Can you render each line of the rows below as a JSON list of strings, one string per line, with blank lines skipped and the pictures left out?

[Stored data]
########################################
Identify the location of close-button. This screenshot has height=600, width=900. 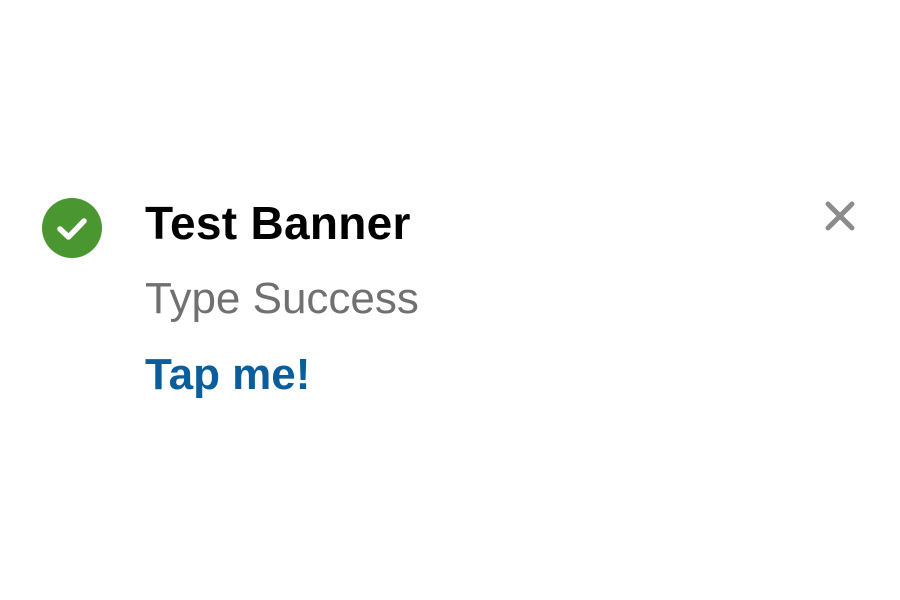
(840, 218).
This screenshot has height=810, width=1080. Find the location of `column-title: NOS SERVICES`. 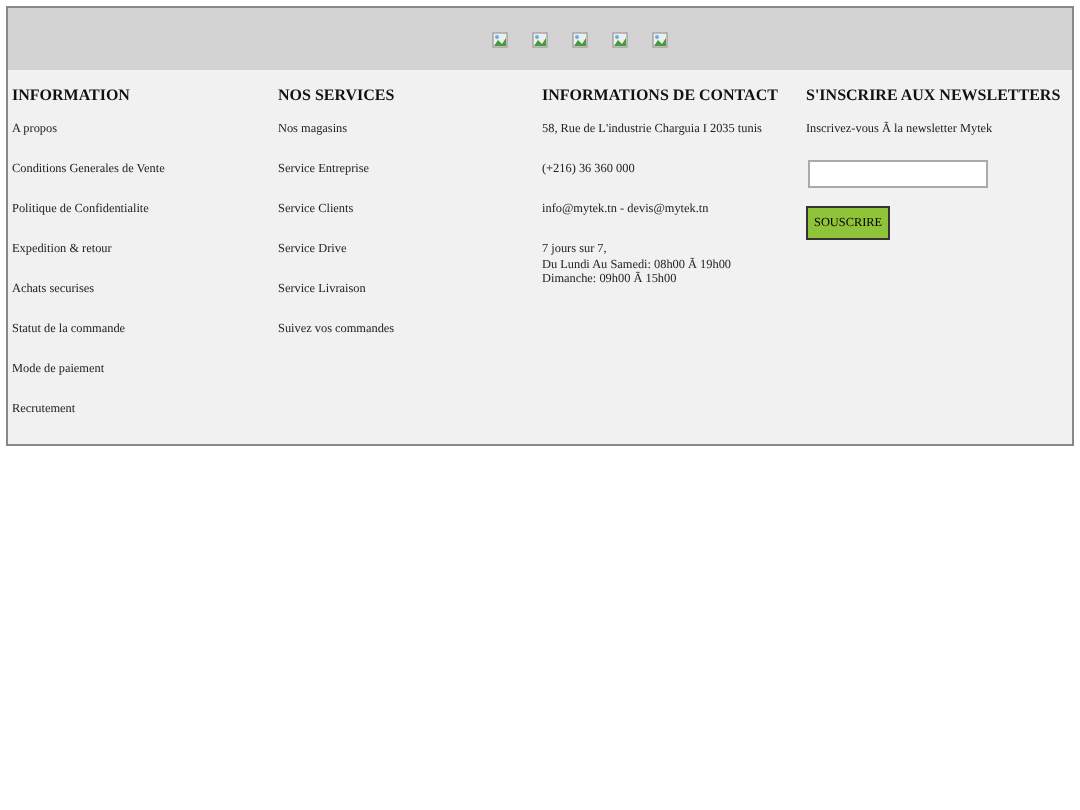

column-title: NOS SERVICES is located at coordinates (336, 95).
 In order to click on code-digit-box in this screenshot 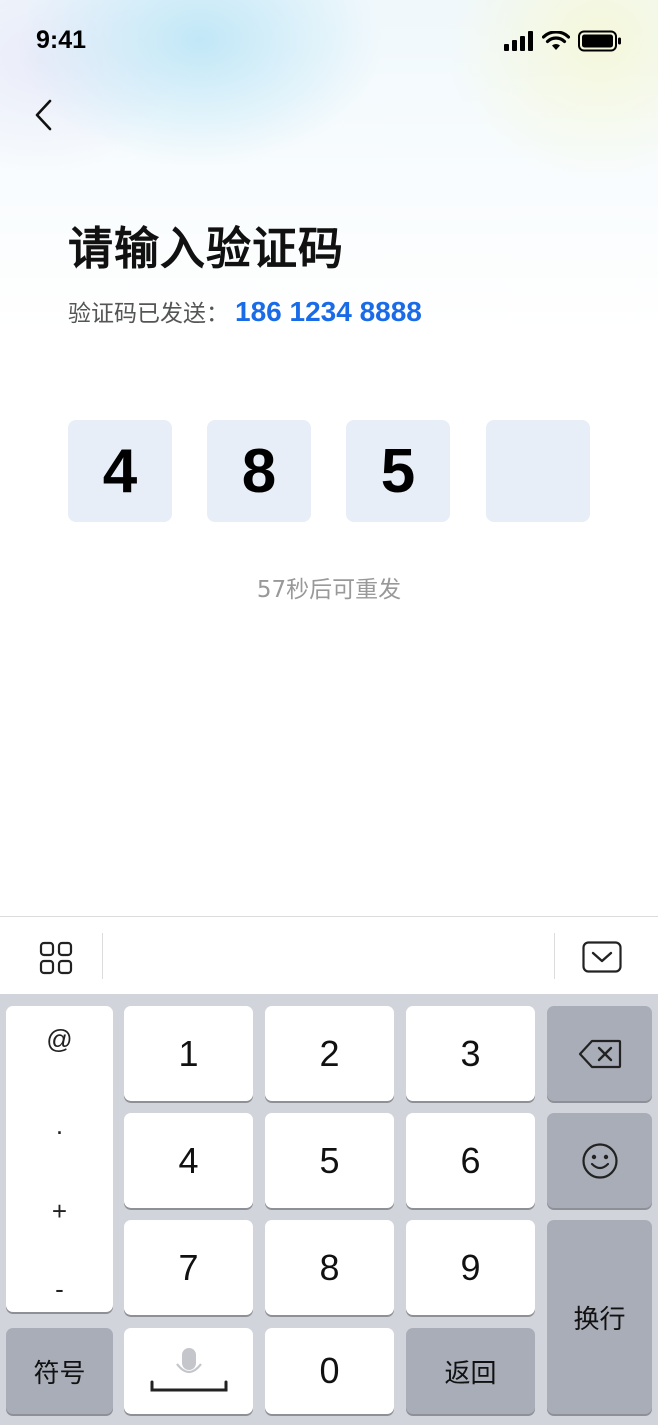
########################################
◆ RESULT BELOW ◆
[
  "Identify the location of close-button. This screenshot has height=600, width=900. ",
  "(840, 218).",
  "This screenshot has height=810, width=1080. Find the location of `column-title: NOS SERVICES`. ",
  "column-title: NOS SERVICES is located at coordinates (336, 95).",
  " In order to click on code-digit-box in this screenshot "
]